Task item
Every line from the one with "Click the Conscientiousness" through the final line of the data below goes in the answer, copied exactly. Pictures do not.
[[ Recorded data, beginning ]]
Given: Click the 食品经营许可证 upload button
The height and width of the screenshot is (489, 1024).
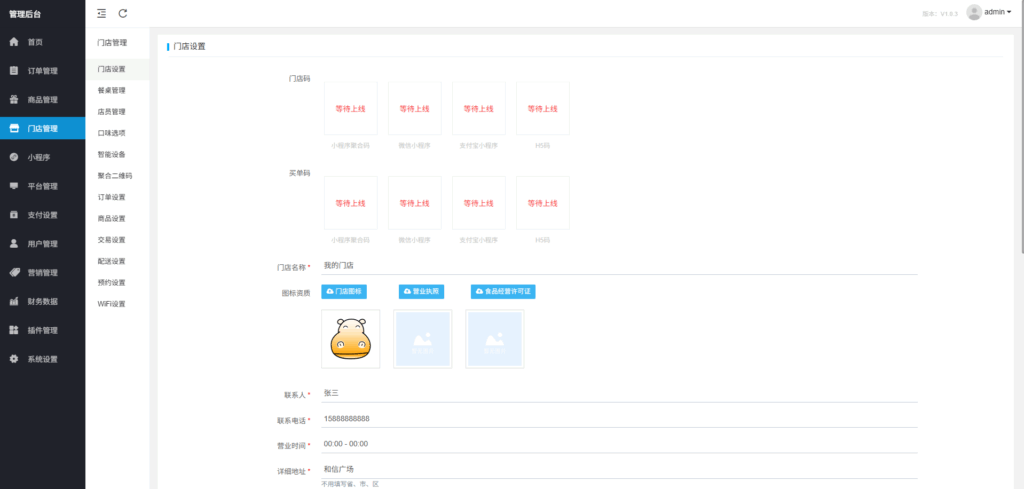Looking at the screenshot, I should 503,292.
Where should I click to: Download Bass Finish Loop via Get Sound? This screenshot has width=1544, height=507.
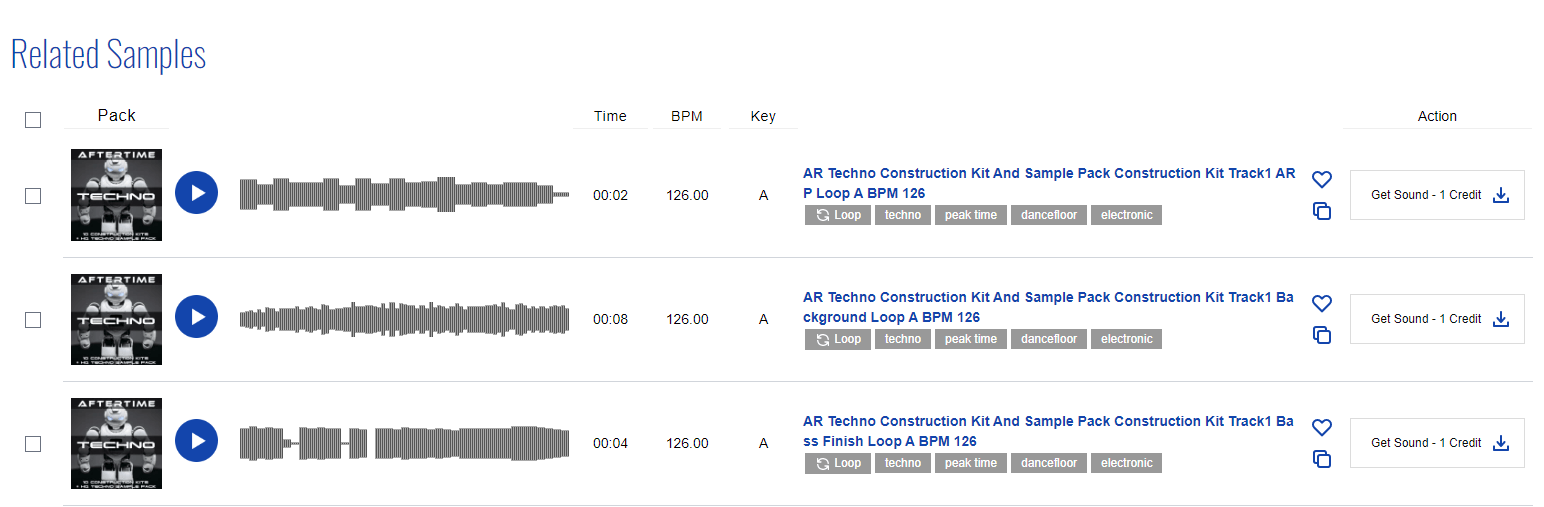pos(1436,443)
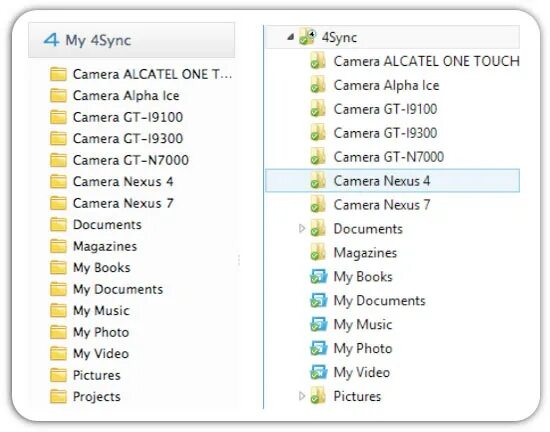This screenshot has width=550, height=432.
Task: Click My Photo library icon in tree
Action: tap(318, 348)
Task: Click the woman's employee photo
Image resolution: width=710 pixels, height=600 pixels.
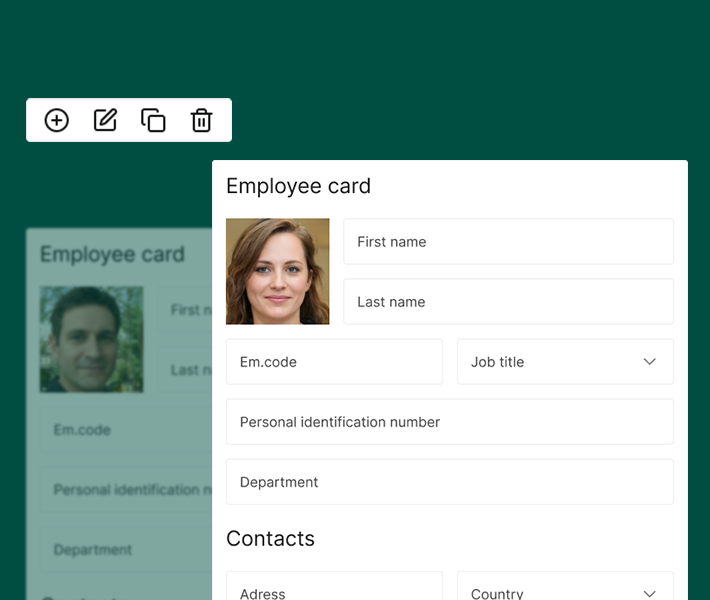Action: 277,271
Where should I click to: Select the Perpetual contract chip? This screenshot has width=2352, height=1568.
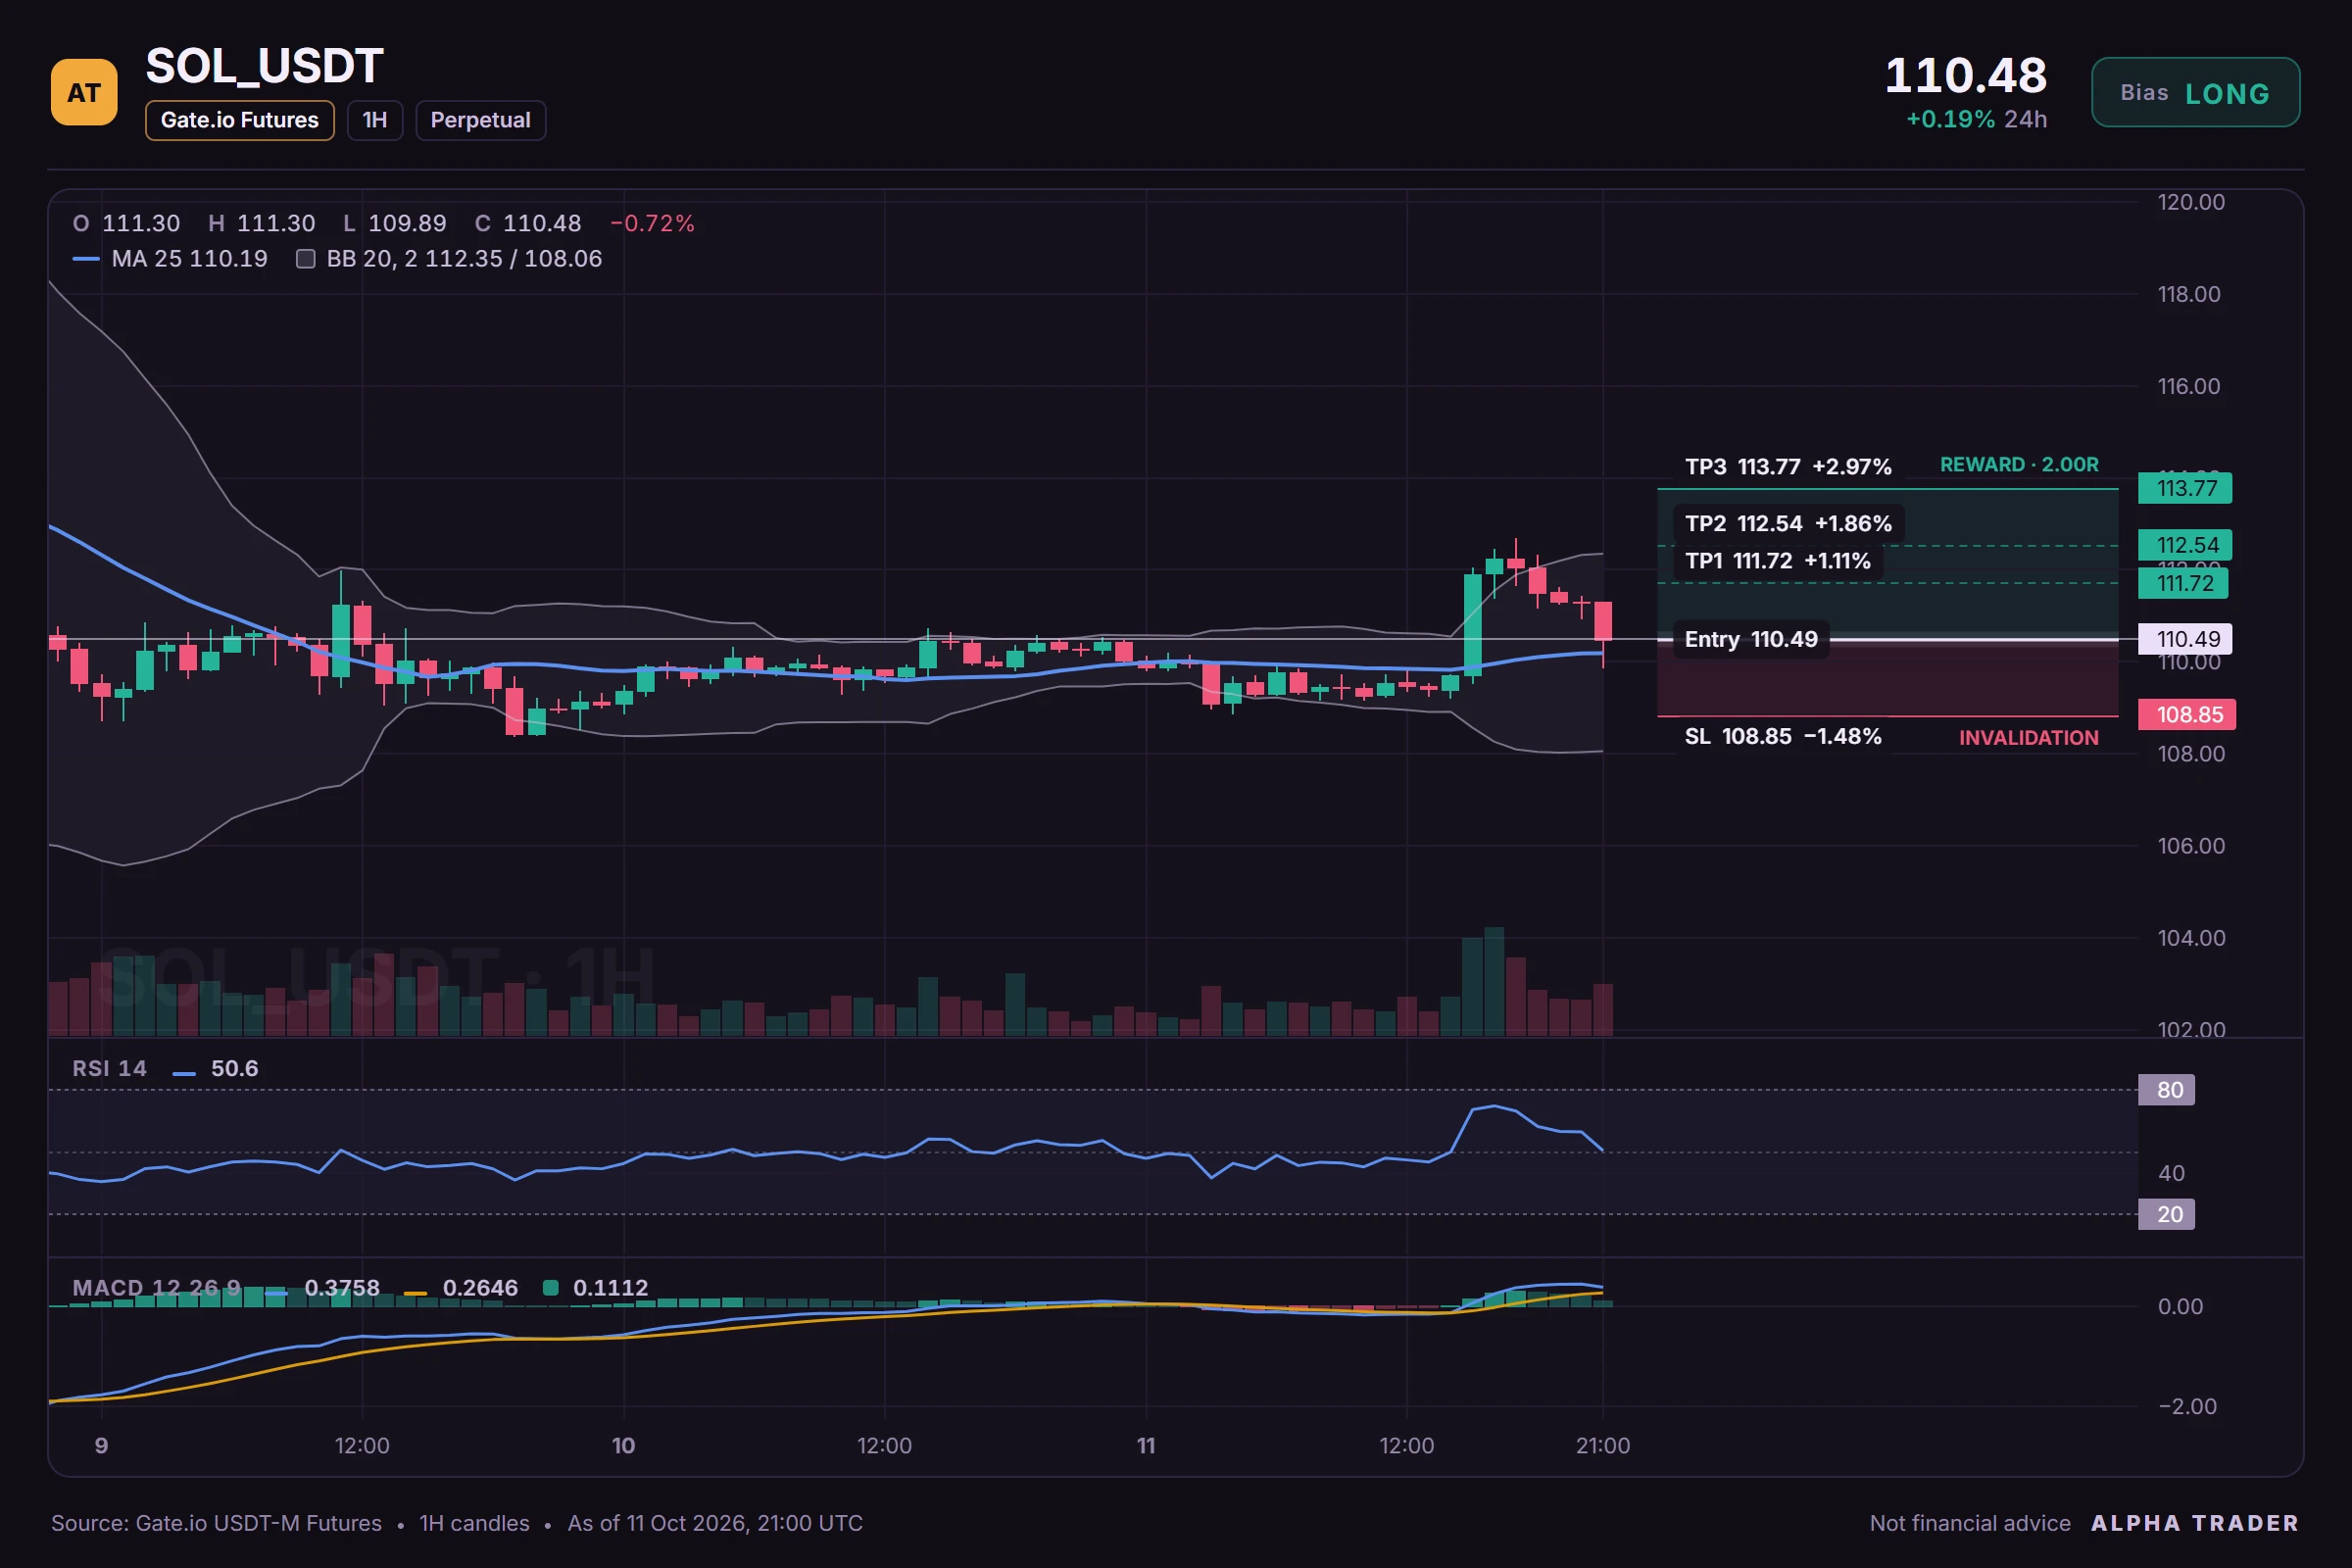point(481,120)
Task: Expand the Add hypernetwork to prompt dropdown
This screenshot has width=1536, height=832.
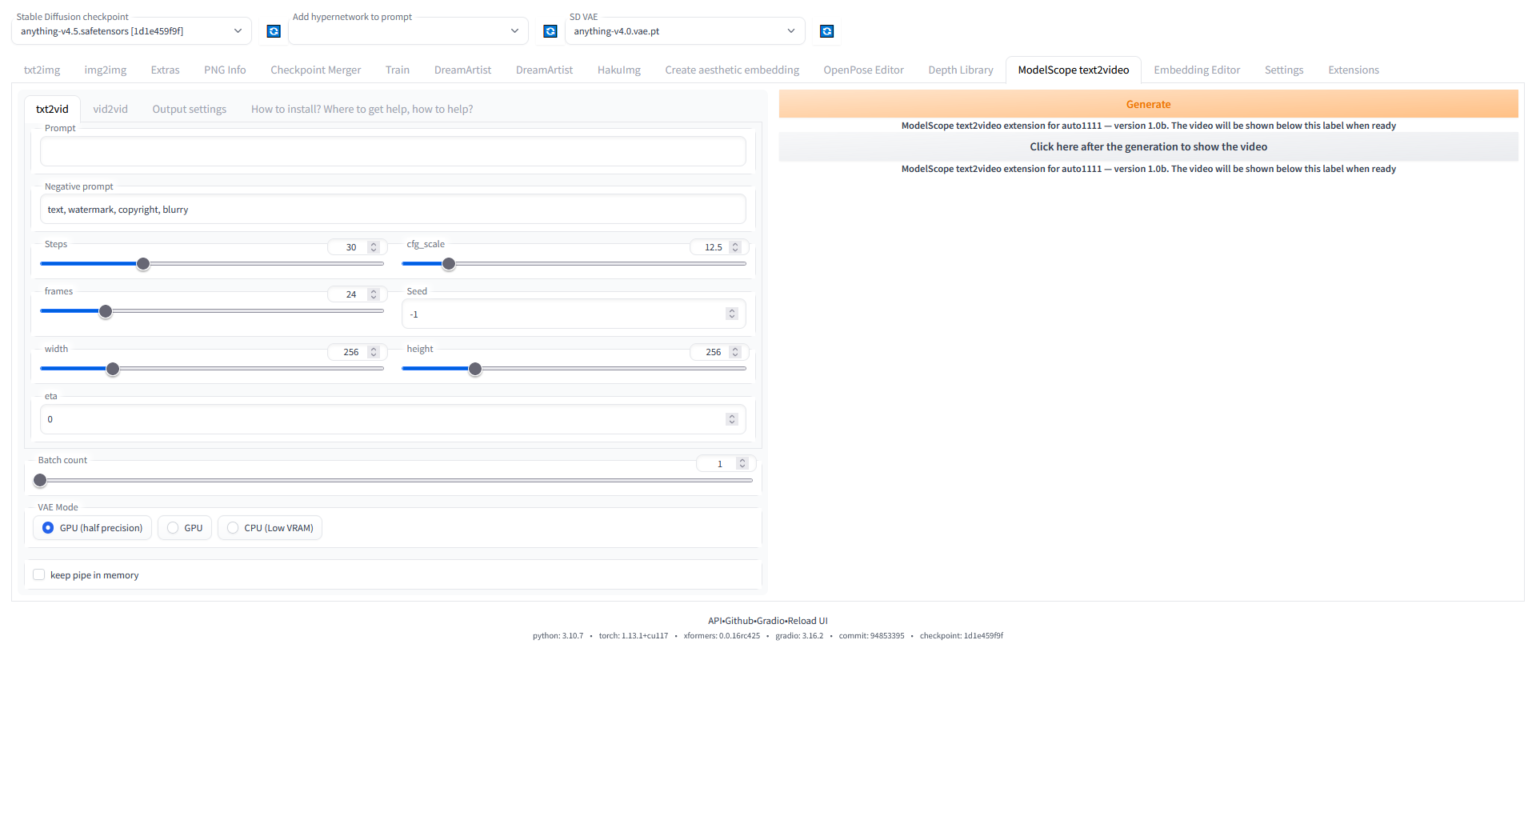Action: coord(407,31)
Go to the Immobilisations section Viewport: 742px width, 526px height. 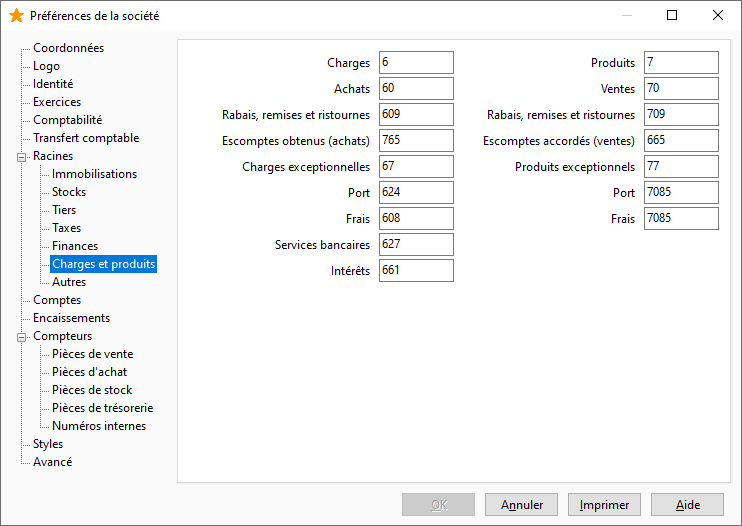coord(94,174)
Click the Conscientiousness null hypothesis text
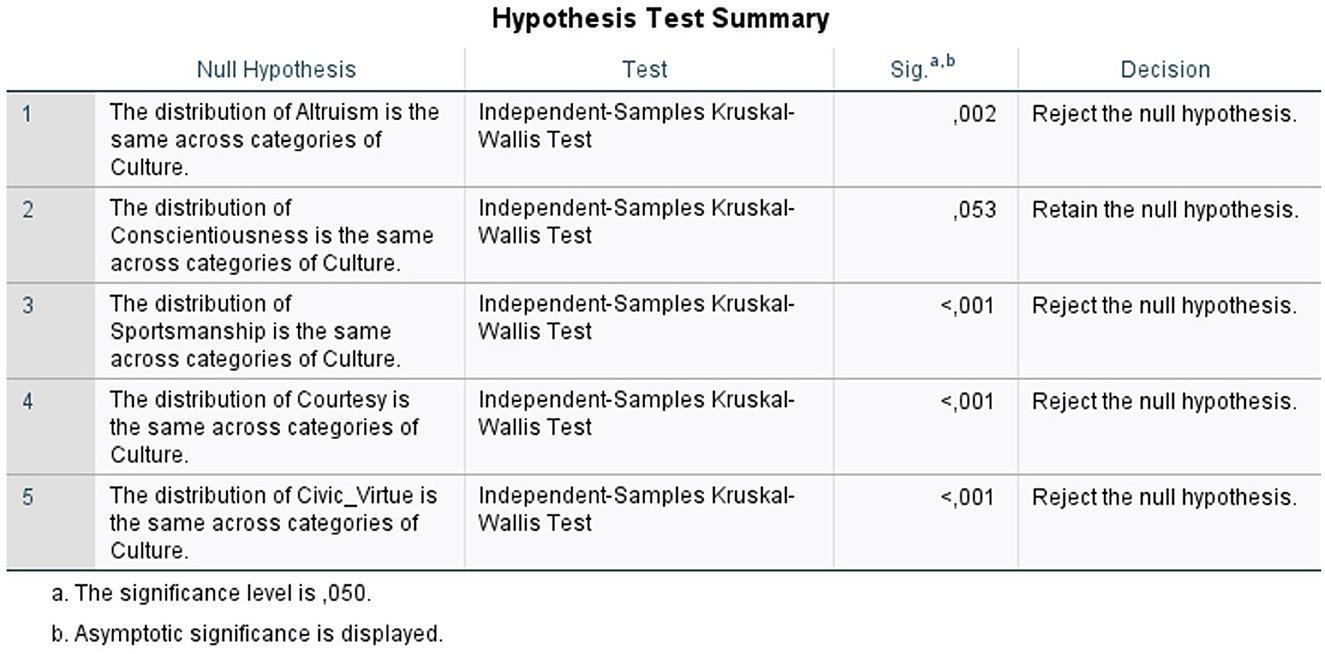The width and height of the screenshot is (1325, 654). coord(272,235)
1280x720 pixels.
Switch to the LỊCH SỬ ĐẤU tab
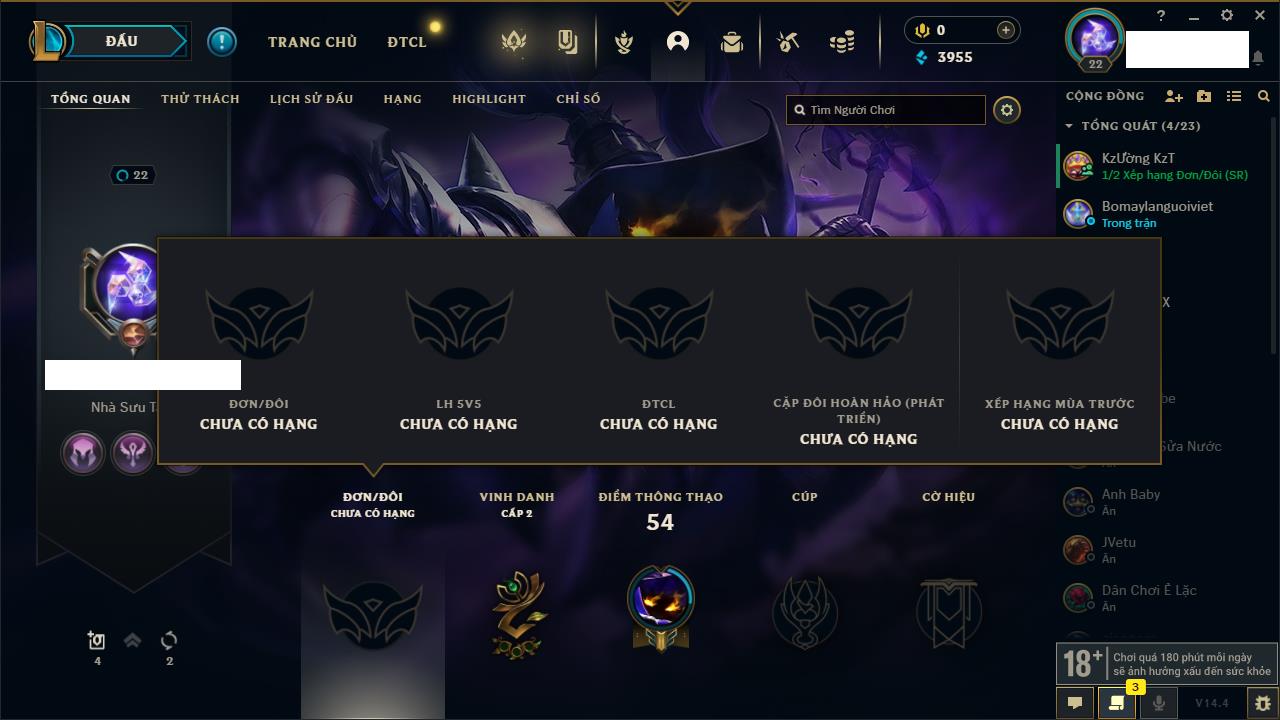pyautogui.click(x=311, y=99)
[[ Recorded data, end ]]
Answer to this problem
Click the Conscientiousness null hypothesis text
The width and height of the screenshot is (1325, 654). coord(272,235)
1280x720 pixels.
Switch to the LỊCH SỬ ĐẤU tab
pyautogui.click(x=311, y=99)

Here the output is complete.